For today's feather-themed project, I hand-pieced this abstract feathery block, a variation of Practice Petals from Judy Dale's book, Curves in Motion.
I wanted to push myself to try smaller, tighter, more tortuous curves than my previous efforts with this technique using Judy's Bird pattern.
It was a challenge and if you take a close look, you can see a lot of imperfection.
After I finished sewing it together, my immediate reaction was that the design would have been much easier for me, and the result would have been better, if I'd used appliqué instead. Then, I thought about Viki Pignatelli's technique for curves and thought it would also be a candidate for a design like this.
One of the things I love about quilting is that there are often many ways to accomplish a design idea. And sometimes, when I realize, after the fact, that I could have chosen another, easier, path, I beat myself up a little.
But, the upside is that I love that there is always something new for me to learn about quilting. And so while I WAS beating myself up a little for painstakingly making templates, marking fabrics, aligning seams and registration marks and hand-stitching it together instead using a technique within my comfort zone, I also was reminded that sometimes the journey is the reward, and the result of my effort is that I am learning a new way of dealing with curves and that with practice, I will improve and have a new tool in my quilter's box of tricks ... and that realizing my idea for those bird blocks may actually be within my technical grasp.
In the meantime, my sad feathery abstract effort has become a journal cover and a reminder that sometimes the Journey is the Reward.
You can read more about it on today's blog post on The Daily Feather.
The theme for the Linky party on the Block Lotto this weekend is love/hate, best/worst or good news/bad news. I suppose I am an incurable optimist because I always seem to find the silver lining. In quilting, often the silver lining of a "bad" quilt project is the lesson learned .... even if the lesson is that you hate a particular technique and, in the future, will find another way :-)

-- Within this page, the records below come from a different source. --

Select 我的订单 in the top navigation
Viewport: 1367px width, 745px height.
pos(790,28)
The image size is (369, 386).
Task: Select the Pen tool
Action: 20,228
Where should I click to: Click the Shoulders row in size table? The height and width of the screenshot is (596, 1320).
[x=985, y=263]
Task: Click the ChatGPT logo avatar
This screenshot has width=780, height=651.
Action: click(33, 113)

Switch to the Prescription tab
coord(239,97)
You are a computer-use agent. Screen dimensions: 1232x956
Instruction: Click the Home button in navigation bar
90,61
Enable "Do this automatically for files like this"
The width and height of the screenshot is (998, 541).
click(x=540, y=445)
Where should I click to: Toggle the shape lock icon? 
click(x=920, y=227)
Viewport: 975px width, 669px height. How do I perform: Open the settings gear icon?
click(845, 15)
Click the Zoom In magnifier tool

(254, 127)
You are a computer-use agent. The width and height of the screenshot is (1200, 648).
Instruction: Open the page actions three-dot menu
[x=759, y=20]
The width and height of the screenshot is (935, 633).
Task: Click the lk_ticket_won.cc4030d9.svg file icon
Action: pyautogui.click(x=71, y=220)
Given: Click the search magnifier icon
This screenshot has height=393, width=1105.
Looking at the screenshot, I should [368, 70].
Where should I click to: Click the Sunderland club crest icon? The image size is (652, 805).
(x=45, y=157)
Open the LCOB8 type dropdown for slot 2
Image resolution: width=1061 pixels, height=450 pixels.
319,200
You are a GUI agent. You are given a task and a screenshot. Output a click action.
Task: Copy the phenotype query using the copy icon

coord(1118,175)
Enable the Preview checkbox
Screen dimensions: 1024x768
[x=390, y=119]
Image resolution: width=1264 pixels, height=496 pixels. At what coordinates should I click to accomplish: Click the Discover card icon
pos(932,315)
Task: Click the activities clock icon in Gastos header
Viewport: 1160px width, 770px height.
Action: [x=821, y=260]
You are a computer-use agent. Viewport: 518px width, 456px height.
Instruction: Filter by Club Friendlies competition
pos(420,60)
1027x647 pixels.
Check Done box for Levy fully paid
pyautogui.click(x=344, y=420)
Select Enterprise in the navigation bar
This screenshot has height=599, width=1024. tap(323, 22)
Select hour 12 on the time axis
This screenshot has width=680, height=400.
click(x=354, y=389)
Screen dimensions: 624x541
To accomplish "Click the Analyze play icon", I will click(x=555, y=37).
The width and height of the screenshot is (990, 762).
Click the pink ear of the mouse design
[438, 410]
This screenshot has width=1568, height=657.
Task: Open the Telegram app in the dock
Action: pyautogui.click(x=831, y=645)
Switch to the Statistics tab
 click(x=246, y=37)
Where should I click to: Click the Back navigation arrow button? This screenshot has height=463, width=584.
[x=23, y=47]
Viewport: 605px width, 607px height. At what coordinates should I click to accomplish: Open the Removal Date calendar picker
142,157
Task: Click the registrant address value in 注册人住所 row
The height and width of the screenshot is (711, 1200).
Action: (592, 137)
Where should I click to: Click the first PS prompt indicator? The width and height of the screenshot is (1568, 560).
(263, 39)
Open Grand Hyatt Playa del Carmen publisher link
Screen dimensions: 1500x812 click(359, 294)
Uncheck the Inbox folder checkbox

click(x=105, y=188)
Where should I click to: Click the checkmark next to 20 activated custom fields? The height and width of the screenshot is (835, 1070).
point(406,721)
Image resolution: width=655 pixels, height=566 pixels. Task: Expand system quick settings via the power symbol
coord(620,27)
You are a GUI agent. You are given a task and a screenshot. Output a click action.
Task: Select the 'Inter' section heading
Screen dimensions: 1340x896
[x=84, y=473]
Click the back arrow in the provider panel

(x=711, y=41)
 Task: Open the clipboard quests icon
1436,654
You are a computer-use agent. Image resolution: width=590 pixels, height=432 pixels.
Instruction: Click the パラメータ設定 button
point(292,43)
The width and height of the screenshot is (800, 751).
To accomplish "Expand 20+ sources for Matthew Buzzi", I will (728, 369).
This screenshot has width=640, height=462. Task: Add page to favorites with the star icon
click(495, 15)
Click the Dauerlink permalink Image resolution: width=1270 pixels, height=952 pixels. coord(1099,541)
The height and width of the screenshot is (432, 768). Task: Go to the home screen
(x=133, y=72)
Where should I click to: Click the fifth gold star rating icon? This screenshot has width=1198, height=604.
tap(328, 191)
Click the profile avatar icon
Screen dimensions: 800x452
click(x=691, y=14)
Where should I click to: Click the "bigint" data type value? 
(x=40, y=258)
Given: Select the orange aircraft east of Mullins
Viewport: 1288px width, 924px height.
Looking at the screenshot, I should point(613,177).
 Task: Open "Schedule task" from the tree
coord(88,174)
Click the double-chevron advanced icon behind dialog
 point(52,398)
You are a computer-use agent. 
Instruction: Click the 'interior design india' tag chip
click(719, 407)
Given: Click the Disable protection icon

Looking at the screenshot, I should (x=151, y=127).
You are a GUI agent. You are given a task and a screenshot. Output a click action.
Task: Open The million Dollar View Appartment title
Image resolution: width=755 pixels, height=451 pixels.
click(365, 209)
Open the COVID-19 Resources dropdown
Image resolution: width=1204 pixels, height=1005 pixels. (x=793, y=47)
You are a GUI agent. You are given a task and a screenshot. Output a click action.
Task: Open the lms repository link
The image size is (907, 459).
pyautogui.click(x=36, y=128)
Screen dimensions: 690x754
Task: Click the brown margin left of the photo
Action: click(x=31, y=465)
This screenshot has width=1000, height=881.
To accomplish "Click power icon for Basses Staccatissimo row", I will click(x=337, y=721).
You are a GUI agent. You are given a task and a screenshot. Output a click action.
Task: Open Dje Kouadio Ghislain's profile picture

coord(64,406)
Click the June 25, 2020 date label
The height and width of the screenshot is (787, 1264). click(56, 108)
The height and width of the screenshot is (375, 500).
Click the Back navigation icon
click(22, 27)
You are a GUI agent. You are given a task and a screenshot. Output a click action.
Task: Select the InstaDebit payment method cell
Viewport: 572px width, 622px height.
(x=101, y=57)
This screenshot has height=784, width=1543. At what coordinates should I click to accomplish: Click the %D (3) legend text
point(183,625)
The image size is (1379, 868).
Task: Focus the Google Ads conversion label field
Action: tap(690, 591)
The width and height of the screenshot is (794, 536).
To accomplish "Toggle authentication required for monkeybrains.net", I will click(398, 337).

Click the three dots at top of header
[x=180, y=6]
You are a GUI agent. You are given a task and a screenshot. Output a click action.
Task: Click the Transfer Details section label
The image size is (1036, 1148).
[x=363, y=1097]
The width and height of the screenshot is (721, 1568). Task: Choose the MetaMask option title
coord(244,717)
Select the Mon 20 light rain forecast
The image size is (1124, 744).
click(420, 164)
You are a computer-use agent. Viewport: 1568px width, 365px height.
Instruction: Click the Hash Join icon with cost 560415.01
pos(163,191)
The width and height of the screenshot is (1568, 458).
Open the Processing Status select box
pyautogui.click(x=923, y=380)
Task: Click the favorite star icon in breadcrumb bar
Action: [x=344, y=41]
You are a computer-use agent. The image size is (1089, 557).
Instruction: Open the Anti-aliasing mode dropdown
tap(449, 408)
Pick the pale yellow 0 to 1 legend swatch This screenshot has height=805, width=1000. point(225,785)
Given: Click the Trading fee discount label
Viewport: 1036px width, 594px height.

But for me and this particular effort, I feel like the journey was worth it and that I'm making progress on this particular learning curve. Bonus: I have a little finish to show from one of my Daily Feathers. Can I get a whoop whoop?
I'm also going to join the parties at Richard and Tanya's Link-a-Finish Friday and Finish it Up Friday on Crazy Mom Quilts.
8 comments:
You are so right about the journey. I think it turned out beautiful. What a nice journal cover it makes!
Your effort is still better than not trying. Even if you don't like the results you did learn some things you wouldn't have otherwise. Besides it looks great on the blog!
Thanks for sharing.
Hugs
Yes, you can have a WhOOP! WHoop!! :D Way to go! I especially love that you took it all the way to completion and made a really lovely journal cover with it.
As a new quilter I'm finding that everything is all about the journey. What you've done looks great, and I love that you've made it into a journal cover.
Lovely job Sophie!
I'm so glad you linked up with Whoop Whoop Friday! Your feather is beautiful - definitely outside of my skill group -and deserves a big whoop whoop! I love the journal cover!!
Your journal cover is neat -just like an art piece should look like. Glad you are getting so much out of the book.